Please repeat the following report on the RNS symposium about faith in a digital age word for word, from start to finish.

# Start of TEXT TO READ

(RNS) — At a moment when technology impacts not only economies and elections but belief itself, Religion News Service convened an all-day symposium to ask: What does faith mean in a digital age – and who holds the power to shape it?
Emceed by Niala Boodhoo and Wajahat Ali, the event drew scholars, clergy, journalists and activists from across the country, exploring the intersection of religion, politics and technology in 2025. Participants wrestled with themes that have long animated spiritual life. They explored what it means to be human. And they reckoned with technological changes that have transformed the way we interact with one another.
“Who holds the power to shape faith?”
Opening the day, RNS CEO & Publisher Deborah Caldwell reminded the audience of RNS’ founding ideal: that understanding one another’s faiths strengthens democracy itself. Today, she said, that ideal faces new tests. “When algorithms determine what people see, hear and trust,” Caldwell asked, “who holds the power to shape faith and civic life?”
The data behind America’s shifting faith
Gregory Smith of Pew Research Center set the stage with new findings from the organization’s Religious Landscape Study. After decades of decline, he said, religious affiliation in the United States has stabilized – but along sharper partisan lines, with religiously affiliated voters concentrating, though still declining, in the Republican Party.
Yet while American Christians are self-sorting by political party, most reject the notion of divine political endorsements: Only 2% to 4% say God directly chose the winners of the last two U.S. presidential elections because God preferred their policies, and 80% say good Christians can have different views about the current president. “The U.S. remains a place where most Christians believe people of good faith can disagree about politics,” Smith said.

Gregory Smith presents during the 2025 RNS symposium at Trinity Church NYC, Wednesday, Oct. 22, 2025, in New York City. (RNS photo/Kisha Bari)
Faith, technology and democracy
The conversation then turned from data to values. In a powerful exchange with NPR’s Rachel Martin, Princeton scholar Eddie Glaude Jr. challenged listeners to confront how technology mediates virtue.

# End of TEXT TO READ
# Start of RECORDED INFORMATION

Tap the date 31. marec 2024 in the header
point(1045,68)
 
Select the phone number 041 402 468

# End of RECORDED INFORMATION

RESULT OF THIS TASK:
(RNS) — At a moment when technology impacts not only economies and elections but belief itself, Religion News Service convened an all-day symposium to ask: What does faith mean in a digital age – and who holds the power to shape it?
Emceed by Niala Boodhoo and Wajahat Ali, the event drew scholars, clergy, journalists and activists from across the country, exploring the intersection of religion, politics and technology in 2025. Participants wrestled with themes that have long animated spiritual life. They explored what it means to be human. And they reckoned with technological changes that have transformed the way we interact with one another.
“Who holds the power to shape faith?”
Opening the day, RNS CEO & Publisher Deborah Caldwell reminded the audience of RNS’ founding ideal: that understanding one another’s faiths strengthens democracy itself. Today, she said, that ideal faces new tests. “When algorithms determine what people see, hear and trust,” Caldwell asked, “who holds the power to shape faith and civic life?”
The data behind America’s shifting faith
Gregory Smith of Pew Research Center set the stage with new findings from the organization’s Religious Landscape Study. After decades of decline, he said, religious affiliation in the United States has stabilized – but along sharper partisan lines, with religiously affiliated voters concentrating, though still declining, in the Republican Party.
Yet while American Christians are self-sorting by political party, most reject the notion of divine political endorsements: Only 2% to 4% say God directly chose the winners of the last two U.S. presidential elections because God preferred their policies, and 80% say good Christians can have different views about the current president. “The U.S. remains a place where most Christians believe people of good faith can disagree about politics,” Smith said.

Gregory Smith presents during the 2025 RNS symposium at Trinity Church NYC, Wednesday, Oct. 22, 2025, in New York City. (RNS photo/Kisha Bari)
Faith, technology and democracy
The conversation then turned from data to values. In a powerful exchange with NPR’s Rachel Martin, Princeton scholar Eddie Glaude Jr. challenged listeners to confront how technology mediates virtue.